For these children, intervention must be multifaceted and deeply individualized. Evidence-based therapies for autism — such as Applied Behavior Analysis (ABA) and Naturalistic Developmental Behavioral Interventions (NDBIs) emphasize social communication, joint attention, and adaptive functioning (Zwaigenbaum et al., 2015). These approaches teach the foundational social skills that the autistic brain does not naturally acquire. For ADHD, treatment focuses on enhancing executive functioning and self-regulation through behavioral parent training, structured environments, and, when appropriate, medication. When autism and ADHD coexist, both domains must be addressed concurrently. Improved attention and regulation through ADHD-focused interventions can enhance participation in autism-based therapies, while structured social-learning strategies can reduce the interpersonal conflicts and frustration that accompany ADHD symptoms.
Receiving both diagnoses can feel overwhelming for families, but it often brings clarity rather than complication. Autism explains how a child perceives the social world, while ADHD explains how they navigate within it. One captures the processing differences that make social connection effortful; the other captures the regulatory difficulties that make consistency hard to sustain. Together, these diagnoses provide a more complete understanding of the child’s neurodevelopmental profile and point toward a treatment plan that is both comprehensive and compassionate.
What ultimately matters most is not the label but the insight it offers into a child’s needs.

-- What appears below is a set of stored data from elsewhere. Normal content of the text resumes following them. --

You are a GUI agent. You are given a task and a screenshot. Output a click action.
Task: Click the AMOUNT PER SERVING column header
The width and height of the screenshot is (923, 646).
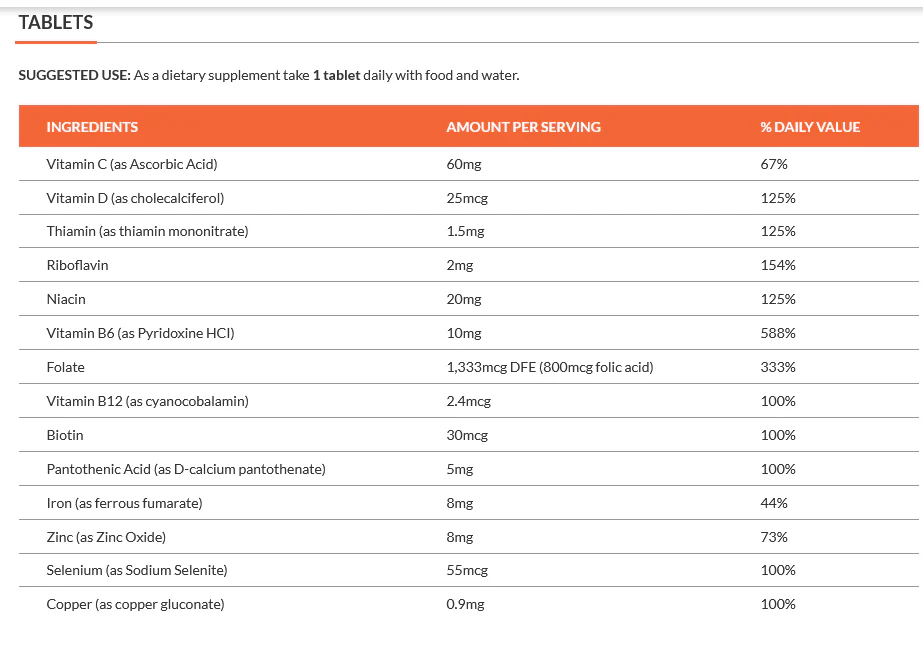pos(523,127)
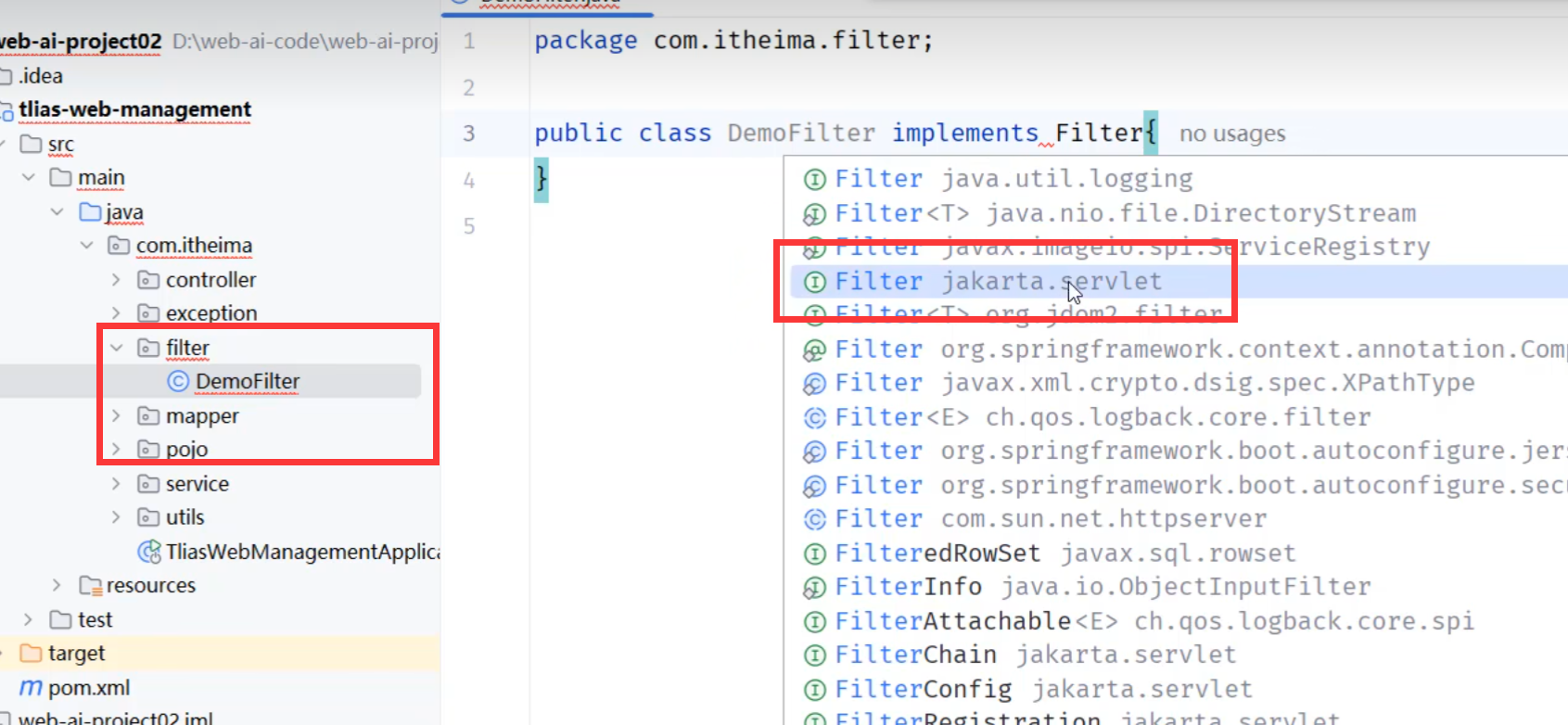Select the DemoFilter class icon in project tree
Screen dimensions: 1568x725
177,381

A child who seems inattentive may not be disinterested in them. They may be distracted by competing sensory input or overwhelmed by a social world that feels unpredictable. Another who appears withdrawn may be protecting themselves from overstimulation while struggling to organize their attention. When caregivers and clinicians look beyond the behavior itself and consider the function beneath it — what it communicates about how the child experiences the world — they move from correction to connection.
Understanding that autism and ADHD can exist separately or together reframes how we view difference itself. These are not disorders of will or motivation but variations in neurodevelopment that shape how a child learns, feels, and relates. Through early identification, integrated intervention, and patient understanding, children with both autism and ADHD can learn to engage meaningfully with others, regulate their worlds more effectively, and build on their inherent strengths. Every behavior tells a story, and when we take the time to listen to it, we see not just what a child is doing, but why — they begin to write that story with us, in connection rather than isolation.
References
Antshel, K. M., & Russo, N. (2019). Autism spectrum disorders and ADHD: Overlapping phenomenology, diagnostic issues, and treatment considerations. Current Psychiatry Reports, 21(5), 34.
Barkley, R. A. (2015). Attention-Deficit Hyperactivity Disorder: A Handbook for Diagnosis and Treatment (4th ed.). Guilford Press.
Baron-Cohen, S., Tager-Flusberg, H., & Cohen, D. J. (2000). Understanding Other Minds: Perspectives from Developmental Cognitive Neuroscience. Oxford University Press.
Pelphrey, K. A., Shultz, S., Hudac, C. M., & Vander Wyk, B. C. (2011). Constraining heterogeneity: The social brain and its development in autism spectrum disorder. Journal of Child Psychology and Psychiatry, 52(6), 631–644.
Robertson, C. E., & Baron-Cohen, S. (2017). Sensory perception in autism. Nature Reviews Neuroscience, 18(11), 671–684.
Yerys, B. E., Wallace, G. L., Sokoloff, J. L., & Kenworthy, L. (2019). Attention deficit/hyperactivity disorder symptoms moderate cognition and behavior in children with autism spectrum disorders. Autism Research, 12(2), 247–258.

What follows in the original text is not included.